To this end, the Head of State outlined that Government was making efforts to ensure that the right complement of human resources with the right skillsets is being created to support this objective.
This, he added, is reflected in measures taken to provide tertiary education opportunities through the GOAL initiative as well as the hosting of TVET training programmes. These are coupled with improved working conditions, such as salary increases, for the various public sector employees as well as continuous training to operate in a modernised economy.
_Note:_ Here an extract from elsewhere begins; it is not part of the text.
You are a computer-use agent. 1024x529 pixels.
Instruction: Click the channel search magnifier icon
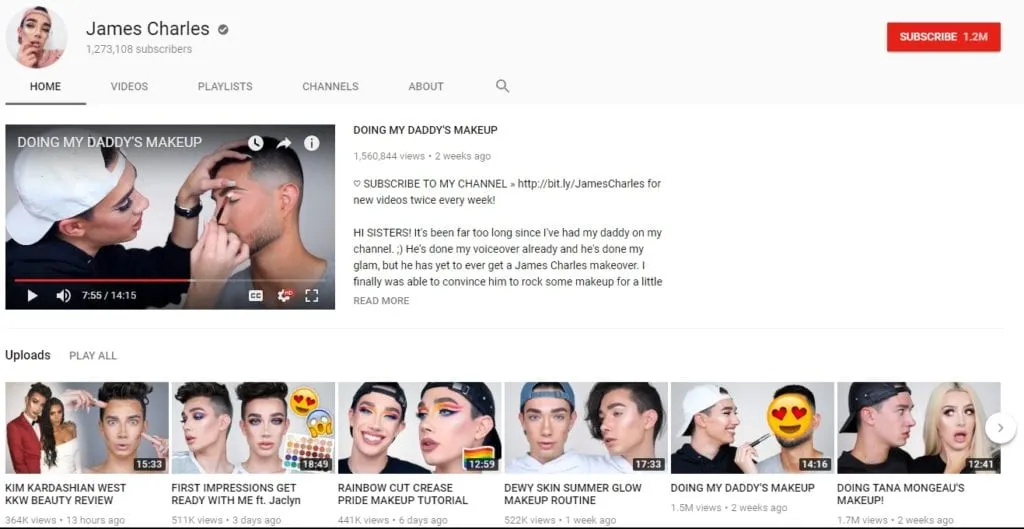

Another major aspect of Government’s transformation is the enhancement of the country’s infrastructural landscape. The Head of State noted that with major bridge projects such as the new Demerara River crossing and the Corentyne River Bridge along with improved road networks across the country including the Linden-to-Lethem highway, opportunities for trade and collaboration with neighbouring countries as well as the South American and Caribbean regions will consequently open up.
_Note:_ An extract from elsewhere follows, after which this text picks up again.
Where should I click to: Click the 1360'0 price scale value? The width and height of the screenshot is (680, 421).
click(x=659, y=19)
“Our economy ‘2030 and Beyond’ will stand once we pursue this agenda diligently; once we are able to think maturely… and we have the good fortune of having many examples – around us, outside of us, within us – as to how easily you can get carried away and destroy the prospects of building a strong and resilient economy… We don’t want that at all.
“I want us to speak about how we can strengthen the banking sector, what is needed for the banking sector to deploy more capital?… It is not about the Government giving four, five, six tax incentives; that is not a budget. A budget has to be a visionary approach and undertaking in transforming a country… How are we going to build more consortiums around some of these transformative projects and in supporting the regional food hub? What are the binding constraints that need to be untangled, and how do we untangle that? Building this common platform and vision through which we approach the development and expansion of our country, this is what is key for us,” he asserted. (G8)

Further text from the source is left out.